My Remembrance of the War, etc. 1861-1865 : The Memoir of George C. Maguire c.1893
My Remberance of the War, etc. 1861-1865 by George Campbell Maguire (1847-1908)
In approximately 1893 George Campbell Maguire inscribed the final version of his memoir in a small booklet with “Diary” imprinted on the cover. He told of events both large and small that he witnessed as a young boy. Almost all of his memoir are stories of what he himself saw, with a few tales told by others.
He saw the results of the Pratt Street Riots in Baltimore and the USS Congress and the USS Cumberland after the attack by the Merrimac. He tells of the crab-eaten dead and the stinking wounded, and he found himself in the Battle of Antietam. Later, Clara Barton asks, “whose boy I was”. In his teens he became a customs man at Harper's Ferry and later in the war he worked at the Hicks Hospital for war wounded and diseased in Baltimore.

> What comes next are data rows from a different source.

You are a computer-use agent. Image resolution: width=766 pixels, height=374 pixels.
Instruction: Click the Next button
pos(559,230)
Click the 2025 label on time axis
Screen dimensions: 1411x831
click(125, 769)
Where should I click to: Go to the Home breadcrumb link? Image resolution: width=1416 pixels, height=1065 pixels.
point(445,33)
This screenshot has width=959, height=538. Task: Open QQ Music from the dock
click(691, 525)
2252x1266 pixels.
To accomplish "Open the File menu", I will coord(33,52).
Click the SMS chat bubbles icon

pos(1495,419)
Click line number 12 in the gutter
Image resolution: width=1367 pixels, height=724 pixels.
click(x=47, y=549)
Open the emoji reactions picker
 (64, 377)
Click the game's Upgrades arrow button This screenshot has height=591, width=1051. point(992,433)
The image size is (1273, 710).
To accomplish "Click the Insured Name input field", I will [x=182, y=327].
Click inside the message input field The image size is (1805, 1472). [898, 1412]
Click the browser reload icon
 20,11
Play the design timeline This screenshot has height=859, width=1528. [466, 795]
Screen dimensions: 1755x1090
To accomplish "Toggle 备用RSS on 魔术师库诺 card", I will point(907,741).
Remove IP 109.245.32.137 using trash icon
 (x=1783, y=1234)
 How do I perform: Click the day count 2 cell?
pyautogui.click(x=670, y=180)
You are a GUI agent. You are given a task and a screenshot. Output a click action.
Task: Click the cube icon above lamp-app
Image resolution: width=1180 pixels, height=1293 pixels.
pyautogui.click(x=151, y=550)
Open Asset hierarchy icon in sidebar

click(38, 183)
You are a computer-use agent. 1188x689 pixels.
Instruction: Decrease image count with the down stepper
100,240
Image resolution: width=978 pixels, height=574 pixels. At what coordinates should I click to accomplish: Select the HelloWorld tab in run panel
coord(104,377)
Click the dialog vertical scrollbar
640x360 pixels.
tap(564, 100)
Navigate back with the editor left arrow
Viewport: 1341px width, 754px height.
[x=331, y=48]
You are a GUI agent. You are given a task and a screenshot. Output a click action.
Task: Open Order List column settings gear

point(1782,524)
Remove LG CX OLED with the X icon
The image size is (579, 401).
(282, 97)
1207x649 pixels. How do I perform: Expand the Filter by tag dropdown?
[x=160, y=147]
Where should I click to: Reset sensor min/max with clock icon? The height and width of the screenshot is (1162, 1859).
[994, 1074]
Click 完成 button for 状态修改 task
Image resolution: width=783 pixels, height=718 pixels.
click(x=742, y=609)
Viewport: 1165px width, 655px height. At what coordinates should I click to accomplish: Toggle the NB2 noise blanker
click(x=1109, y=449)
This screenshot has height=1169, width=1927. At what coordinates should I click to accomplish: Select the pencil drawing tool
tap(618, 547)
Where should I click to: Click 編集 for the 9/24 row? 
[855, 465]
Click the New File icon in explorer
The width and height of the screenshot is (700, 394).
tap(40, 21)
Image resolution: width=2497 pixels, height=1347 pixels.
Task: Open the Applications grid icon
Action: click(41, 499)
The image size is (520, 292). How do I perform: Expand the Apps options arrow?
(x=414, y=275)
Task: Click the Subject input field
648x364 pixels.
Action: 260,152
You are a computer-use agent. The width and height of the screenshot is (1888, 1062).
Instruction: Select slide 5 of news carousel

Many of the brief stories are wry anecdotes of his misadventures and those of others, recounted with humor and affection.
His writing is spare and unadorned, yet a certain pain seems slightly below the surface of some of the darker events recalled and described. The reader inevitably reflects upon the dual and simultaneous perspective of the boy and the man, decades later, who certainly forgot more than he has told us.